The whistleblowers said they were told that Weiss had sought special counsel powers but was denied and that the Delaware federal prosecutor had sought to bring criminal charges against President Joe Biden's son in both California and Washington, D.C., (where the younger Biden’s tax crimes had occurred) but that Biden-appointed federal prosecutors in those districts rejected those efforts.
Garland denied all of this on Friday during a press conference following the announcement of charges related to Chinese fentanyl precursor chemical manufacturers.
“As I said at the outset, Mr. Weiss, who was appointed by President Trump as the U.S. Attorney in Delaware and who was assigned this matter in the previous administration, would be permitted to continue his investigation and to make a decision to prosecute any way in which he wanted to, and in any district in which he wanted to,” Garland said, adding, “I don’t know how it would be possible for anybody to block him from bringing a prosecution given that he ever has this authority.”
Weiss had told the GOP-led House Judiciary Committee earlier this month that “I have been granted ultimate authority over this matter, including responsibility for deciding where, when, and whether to file charges.”
Garland said Friday that Weiss “was given complete authority to make decisions on his own” when asked if any of his charging requests were ever rejected.
The Biden attorney general also denied that Weiss requested special counsel designation, saying that “the only person with authority to make somebody a special counsel or to refuse to make somebody a special counsel is the attorney general” and that Weiss “never made that request to me.”
In his first remarks since the whistleblower allegations were made public, Garland defended his decision not to make Weiss a special counsel, contending that the Delaware federal prosecutor had “more authority than a special counsel would have had” and that “he had and has complete authority to bring a case wherever he wants in his discretion.”
On Tuesday, Weiss's office announced Hunter Biden had agreed to plead guilty to two counts of "willful failure to pay" his federal income taxes, and the Justice Department said he would be entering a "pretrial diversion agreement" pertaining to possession of a firearm "by a person who is an unlawful user of or addicted to a controlled substance.”
The bombshell IRS whistleblower claims were revealed on Thursday.
Shapley recounted an Oct. 7, 2022, meeting at the federal prosecutor’s office in Delaware, where Weiss was present along with “senior-level managers from IRS CI, FBI, and the Delaware U.S. Attorney's Office.” The whistleblower said that “this ended up being my red-line meeting in our investigation for me.”
He said that Weiss “surprised” the assembled group by directly telling them, "I'm not the deciding official on whether charges are filed.”
Shapley said Weiss then “shocked us with the earth-shattering news” that U.S. Attorney Matthew Graves of the District of Columbia (who was appointed by Joe Biden) “would not allow him to charge in his district.”

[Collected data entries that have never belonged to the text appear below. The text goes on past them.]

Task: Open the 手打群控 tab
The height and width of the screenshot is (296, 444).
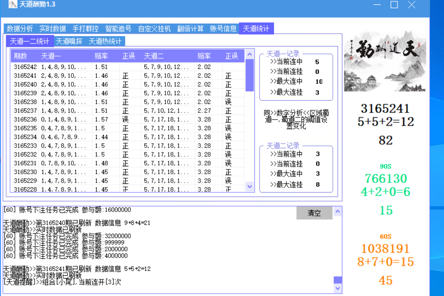Action: pyautogui.click(x=85, y=28)
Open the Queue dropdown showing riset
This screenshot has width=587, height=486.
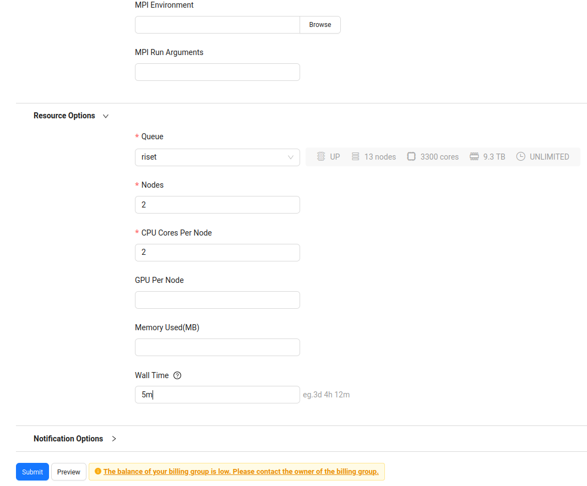[217, 157]
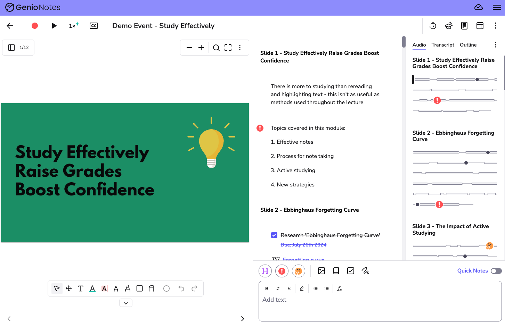Toggle the Quick Notes switch
This screenshot has width=505, height=326.
(x=496, y=271)
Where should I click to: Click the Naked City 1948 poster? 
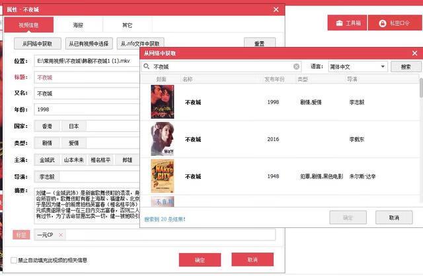point(163,176)
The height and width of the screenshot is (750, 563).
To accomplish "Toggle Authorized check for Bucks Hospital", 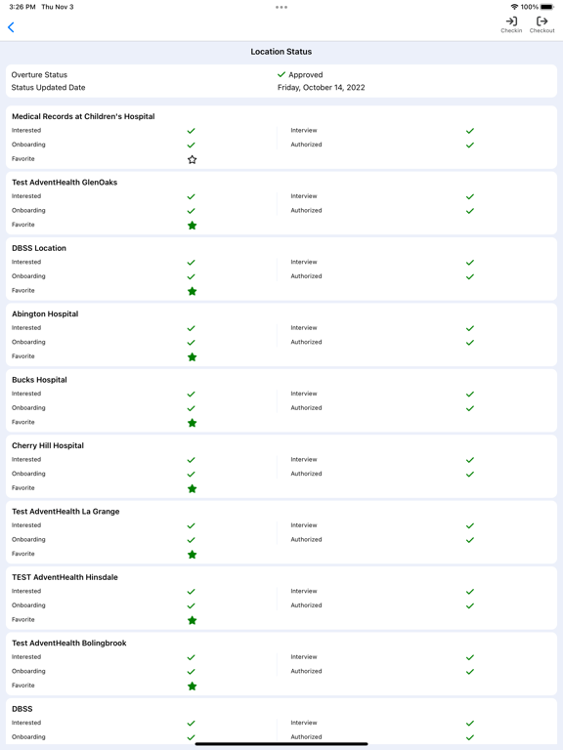I will 470,408.
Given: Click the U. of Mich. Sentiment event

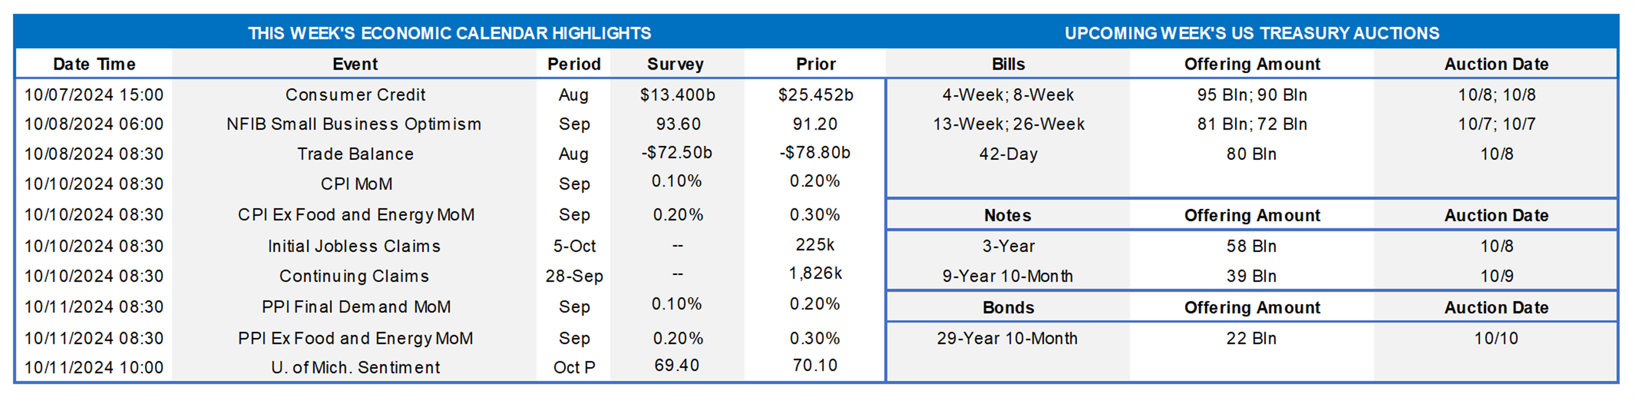Looking at the screenshot, I should click(355, 367).
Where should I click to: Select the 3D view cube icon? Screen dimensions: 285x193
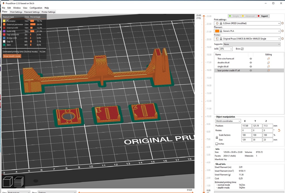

He said that another “surprise” was Weiss “stated that he subsequently asked for special counsel authority from Main DOJ at that time and was denied that authority” and that “instead, he was told to follow the process, which was known to send U.S. Attorney Weiss through another President Biden-appointed U.S. Attorney.”
The whistleblower called this “troubling” because Weiss stated he had no authority to charge in California and the denial meant that Hunter Biden would not be charged for violations in the 2014-2015 tax years, "for which the statute of limitations were set to expire in one month.”
Shapley lamented that “all of our years of effort getting to the bottom of the massive amounts of foreign money Hunter Biden received from Burisma and others during that period would be for nothing.”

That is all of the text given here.